Electrical Stimulation Therapy (est) of the Lower Esophageal Sphincter (LES) – Emerging Treatment for Preventing GERD in Achalasia Patients Treated With Les Mytomy

Objective of the technology or device – EST of LES is an effective treatment for GERD (Am J Gastro 2011; 106: S6). Chronic LES-EST improves LES pressure, reduces esophageal acid exposure and improves symptoms in GERD patients. Our objective was to see if LES-EST can control GERD in a patient treated with Heller myotomy who developed severe GERD due to failed fundoplication.

Description of the technology and method of its use or application – EndoStim LES stimulation system (EndoStim BV, The Hague, Netherlands) consists of bipolar stitch electrodes, an implantable pulse generator (IPG) and a programmer for wireless programming of the device. Patient was a 32 y/o Caucasian female with 15 year history of achalasia, treated 10 years ago with Heller myotomy with partial fundoplication. For the last 5 years patient had significant reflux due to the failure of her wrap that was uncontrolled with supramaximal medical therapy (Omeprazole 80-100mg in divided doses). Esophageal manometry showed Type-II achalasia and pH testing showed free reflux with poor clearance. After IRB approval for humanitarian use, the patient underwent EndoStim implant . Laparoscopy revealed loose fundoplication with visible sutures. The wrap was carefully dissected exposing the right anterior surface of the LES. Bipolar stitch electrodes were laparoscopically placed in the muscularis propria of the LES and the IPG was placed subcutaneously in the anterior abdominal wall. EST at 20 Hz, 215usec, 5 mAmp in 30 minutes sessions was delivered in cyclic mode every 2 hours starting on day 1 post-implant. The patient was evaluated using GERD-HRQL, symptom diaries, esophageal pH and high resolution manometry at baseline and follow-up.
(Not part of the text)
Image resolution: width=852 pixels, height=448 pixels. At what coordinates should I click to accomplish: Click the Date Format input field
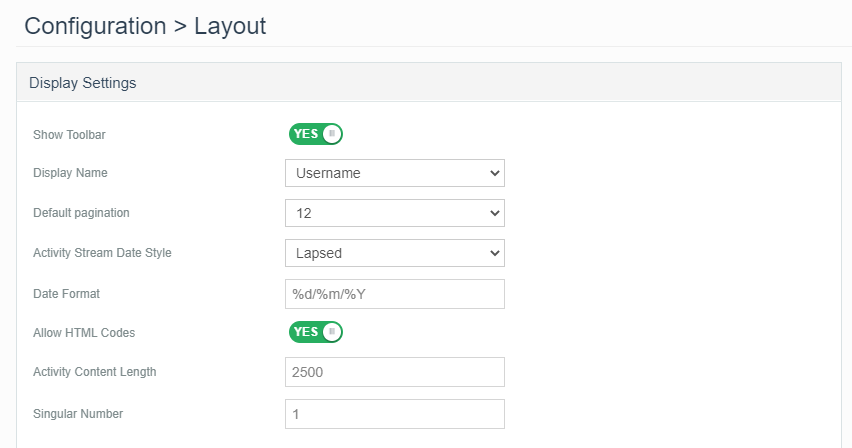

Preliminary results– The patient had an uneventful recovery and was discharged home on post-op day 2 on omeprazole 20mg qd. At 3-weeks follow-up patient reported significant improvement, with her GERD symptoms controlled on PRN antacids without the need for omeprazole. GERD-HRQL at 3-week follow-up was 11 (baseline HRQL on PPI=31 and off-PPI=42); 4 points on her GERD-HRQL were attributable to her dysphagia due to achalasia (no change in GERD-HRQL dysphagia score compared to baseline). Patient’s high-resolution manometry at 3-week follow-up revealed LES end-expiratory pressure of 7.7mm Hg (baseline 2.8) and mean pressure of 14mm Hg (baseline 5.8). There was no change in body manometry with100% aperistaltic swallows both at baseline and 3-week follow-up. Patient’s esophageal pH<4.0 measured using tube pH improved from 39% at baseline to 0% at 3 week follow-up.

Conclusions / future directions – These very preliminary results suggest that LES-EST may be effective in preventing post-myotomy GERD in patients with Achalasia. LES-EST may have an important role in both primary treatment of Achalasia in combination with an LES myotomy and those that develop GERD post-myotomy due to failure of their fundoplication. This patient also establishes the technical feasibility of EndoStim lead implant in patient with fundoplication failure and maybe a less invasive option for GERD patient needing redo-fundoplication. Additional patients with these conditions will be studied to conclusively establish the role of LES-EST in patients with Achalasia and fundoplication failure.